The labour put under the Labour Directorate was described as unskilled labour, but skilled and unskilled are relative terms. It included all kinds of labour, from Whitechapel Jews turned on to digging and to Chinese fitters repairing tanks. The common characteristic of all labour companies was not that they were

unskilled, but that they were transferable, went from one service to another. They worked under the direction of the technical service to which they were from time to time allotted. To the Labour Directorate was assigned the task of allotting them from week to week or month to month to the technical services under the general instructions of the staff, and of looking after their morale and general well-being.

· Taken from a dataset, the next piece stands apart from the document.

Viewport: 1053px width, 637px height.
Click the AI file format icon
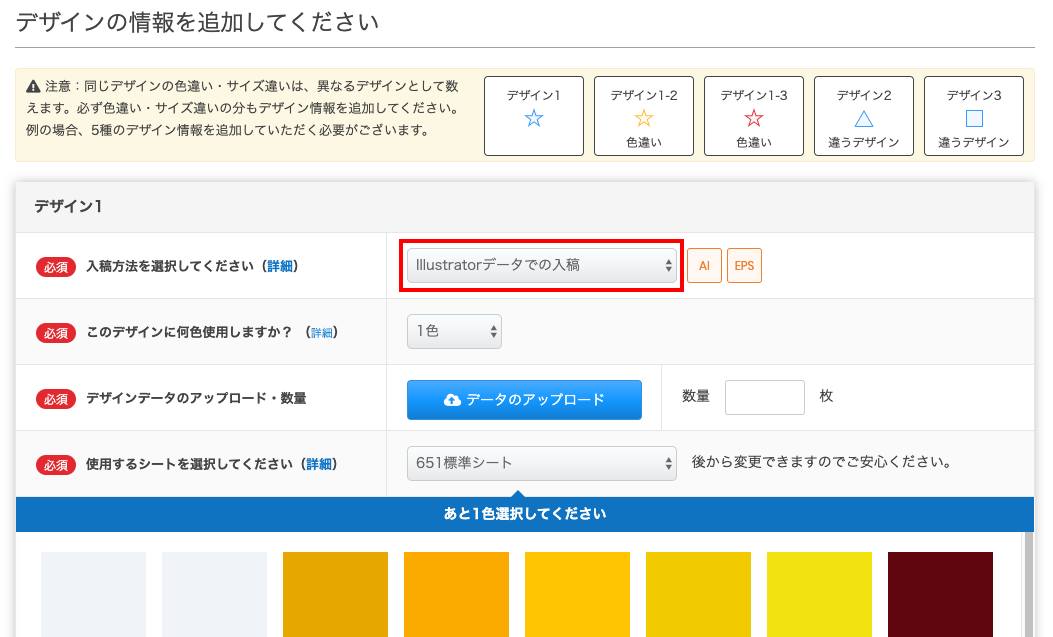[x=704, y=266]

This then was the general situation. The work of the army was done by the various technical services, working under the general orders of the higher command, and inspired by working for a common end which each man desired and by professional esprit de corps, getting from the Labour Directorate the unskilled or semi-skilled labour they needed. The cash nexus was entirely absent. Its place was taken by the fact that all were working for a common end they all desired, by military discipline, and above all by esprit de corps. It was as though Mr. Cole's Guilds, faced with the fact that the varying character of the demand for their work could not be met by expansion of their own personnel, made application for men to a Guild of unskilled labourers formed out of the General Labourers' Unions, who were allotted from time to time to the various Guilds by some organisation outside the Guilds as the general economic situation demanded.

There were, of course, certain features about the situation which would not be reproduced in the absence of a military system. Whether they existed in the Labour battalions reported in Soviet Russia I do not know. The direction of labour was controlled from above. No man chose what work he should do. He was drafted into this or that service on the orders of the military authorities, and his company was sent to this or that work on orders from the same source.

The reverse side of this arrangement was that men were not thrown back on the labour market when their services were not wanted. They were fed, clothed and paid irrespective of their being employed. Whatever work they were doing, they remained members of the same small society, their labour company. The economic incentive of fear of unemployment had disappeared.

Under these circumstances the theory of the function of the Labour Directorate as set forth in the original memorandum defining its powers was a simple one. It acted as a Labour Exchange, receiving demands for labour from the technical services and allotting the labour available according to the instructions of the staff. In addition it was responsible for the administration of labour companies.